#### Consignes:
[1] D’après le texte sur les tiques, pourquoi la tique peut-elle inoculer à l’homme une multitude de parasites venant des animaux ? Répondez en une à trois phrases.
[2] Recopiez fidèlement le passage du texte sur les tiques qui va de « La tique responsable » à « Saint-Côme à Compiègne. ».

#### Texte à lire:
..........

La tique responsable de Lyme et de multiples co-infections lourdes
Les tiques véhiculent de nombreux agents pathogènes transmissibles à l’homme et aux animaux, responsables de la maladie de Lyme et d’une multitude de symptômes lourds et chroniques qui affectent le quotidien des malades. Explications avec Stéphane Gayet, infectiologue au CHU de Strasbourg et Ahed Zedan, médecin coordonnateur du Centre de compétences des maladies vectorielles à tiques (CCMVT), à la polyclinique Saint-Côme à Compiègne.
La tique est un acarien parasite, néfaste pour l’homme. 15 % des tiques sont porteuses d’une bactérie qui transmet la maladie de Lyme. 14 % d’entre elles sont également porteuses d’un autre agent pathogène. Elles ont le pouvoir de s’attaquer à tous les animaux sans distinction. « La tique n’a pas de spécificités d’espèces. Elle passe de l’homme au chien, du lapin au mulot, du cheval au chevreuil. On en retrouve même sur les reptiles… », indique Stéphane Gayet, infectiologue au CHU de Strasbourg. De ce fait, elle peut inoculer à l’homme une multitude de parasites en provenance des animaux. « Elle est minuscule mais diabolique. Elle ne porte pas uniquement Borrelia burgdorferi sensu lato, la bactérie responsable de la maladie de Lyme. Elle véhicule de nombreuses maladies plurimicrobiennes peu connues et mal soignées », précise-t-il.
Les parties du corps qu’elle préfère ?
Chevilles, poignets, cou, épaules, décolleté, aisselles, région lombaire et pubienne, partie intérieure des cuisses, nombril, nuque, cuir chevelu, creux des genoux et plis du coude... Ce sont les parties du corps qu’elle préfère. « Elle se dirige vers les zones chaudes et humides où la peau est tendre et fine. La tique est aveugle, elle se repère à la chaleur du corps humain et au gaz carbonique. Plus on a chaud, plus on l’attire », ajoute le Dr Gayet. Une fois que la tique a trouvé l’endroit idéal pour mordre, il lui faut au moins deux heures pour creuser son trou sous la peau. « À ce stade, il est impossible de la voir car elle est microscopique. Quand on la voit ça veut dire que son intestin est déjà rempli de sang et que le mal est fait. Plus la tique reste longtemps accrochée à la peau, plus le risque infectieux est important », indique-t-il.
Lyme ou maladie vectorielle à tique plurimicrobiennes ?

..........

#### Données:

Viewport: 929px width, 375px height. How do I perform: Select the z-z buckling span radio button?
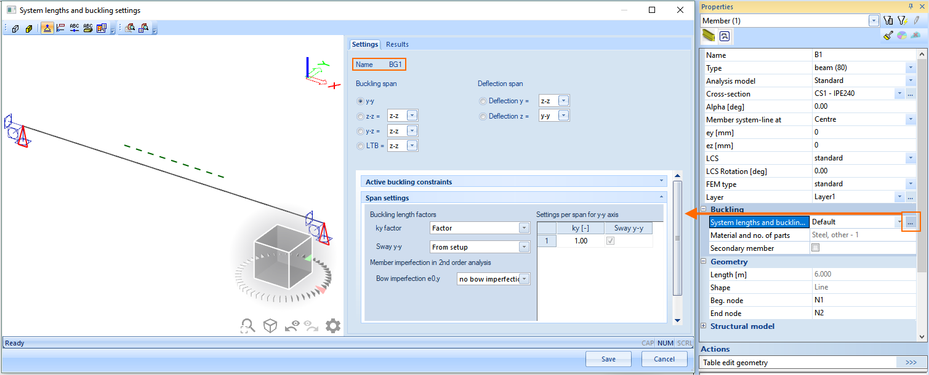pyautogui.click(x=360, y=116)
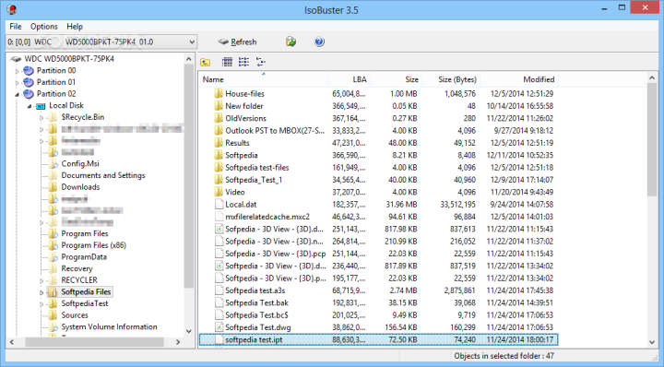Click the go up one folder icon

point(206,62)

..........

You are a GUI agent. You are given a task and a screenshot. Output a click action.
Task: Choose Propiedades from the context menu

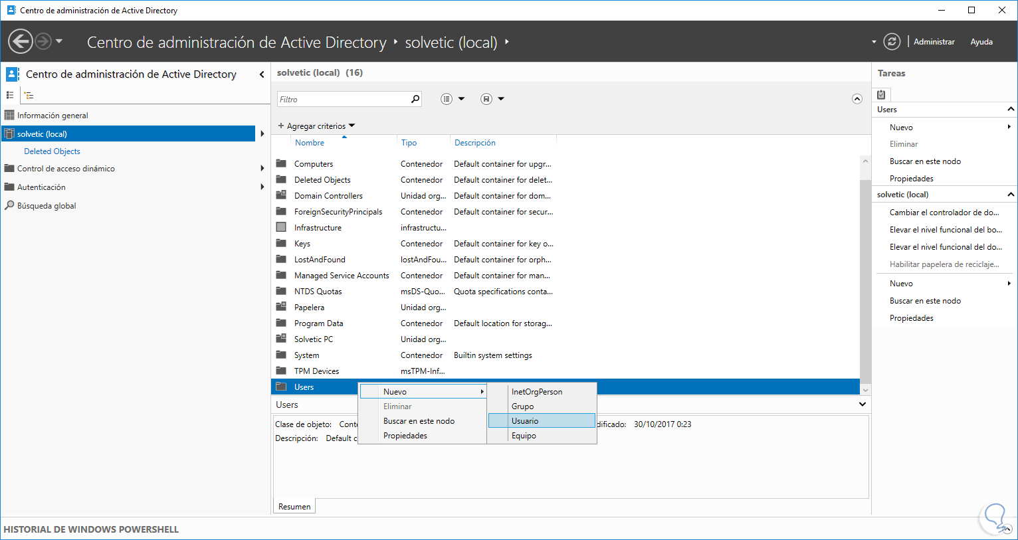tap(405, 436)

..........

#### Réponses:
[1] La tique n’a pas de spécificité d’espèce. Elle passe de l’homme au chien, du lapin au mulot et du cheval au chevreuil, et on en trouve même sur les reptiles. Elle peut donc transmettre à l’homme des parasites issus de tous ces animaux.

[2]
La tique responsable de Lyme et de multiples co-infections lourdes
Les tiques véhiculent de nombreux agents pathogènes transmissibles à l’homme et aux animaux, responsables de la maladie de Lyme et d’une multitude de symptômes lourds et chroniques qui affectent le quotidien des malades. Explications avec Stéphane Gayet, infectiologue au CHU de Strasbourg et Ahed Zedan, médecin coordonnateur du Centre de compétences des maladies vectorielles à tiques (CCMVT), à la polyclinique Saint-Côme à Compiègne.